It is my turn to shrug. I am about to take a bite of my apple but he seizes my wrist so I drop it. ‘I fancy a swim,’ he says. ‘In the ponds.’

He lets my wrist drop, too soon. Then he stands and starts unbuttoning his shirt. His eyes are locked in mine. My groin responds.

‘Tempted?’ he asks.

I step forward and the corners of his mouth twitch. A smile? No. A sneer.

I stop moving and shake my head.

‘What’s wrong?’ he laughs, undoing his trousers. ‘Got your period?’

Ah, the girl jokes. I remember those from school. They were just as funny then.

‘Got your period,’ I mimic, his echo. Then, ‘Someone needs to watch your valuables,’ I say. ‘And I’ll keep watch for snakes.’ It’s not a joke – there was an adder sighted, earlier this year.

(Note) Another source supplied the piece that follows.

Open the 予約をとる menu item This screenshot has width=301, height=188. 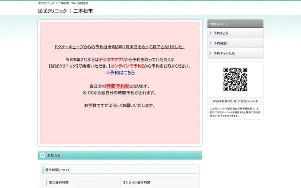click(221, 33)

He hands me his watch, heavy and silver. I slip my wrist into it, where it sits heavily. I take his clothes, a white shirt and chinos, and the jacket, plus my backpack (we’ve left the violin at mine so I can practise) and follow him to the water. I put my rucksack and his shoes down besides. While he swims, I lean over the edge of the pond, watching him. At one point he dives under, and I lie down to admire his muscular beauty as he swims beneath the silvery surface. I get so close to the water that I could almost kiss it. Just when I think he must be running out of air, and that if I get any closer I will fall, he swarms upwards and his own face bursts through my reflection. We stay there for a moment, frozen, almost touching, with his white shirt billowing out from my hands over the pond, while he treads water.

Then he pulls me in.

Chapter 12

I plunge into the water. Bubbles, gurgling, water in my lungs, drowning. I struggle to reach the surface and take a gasp of air but then I am being pushed down again. Adam? What? Why? I fight against it, try to push back, try not to inhale the water, but the pressure is strong. I use my new-found strength to push up, up, up as Adam pushes me down, down, down. I grab hold of his legs, two hairy pillars amongst the weeds that would entangle me, and try to pull him over, but he remains strong. I am running out of oxygen, there is nothing for it, I will have to attack his genitals. My hand advances and – oh! I am released.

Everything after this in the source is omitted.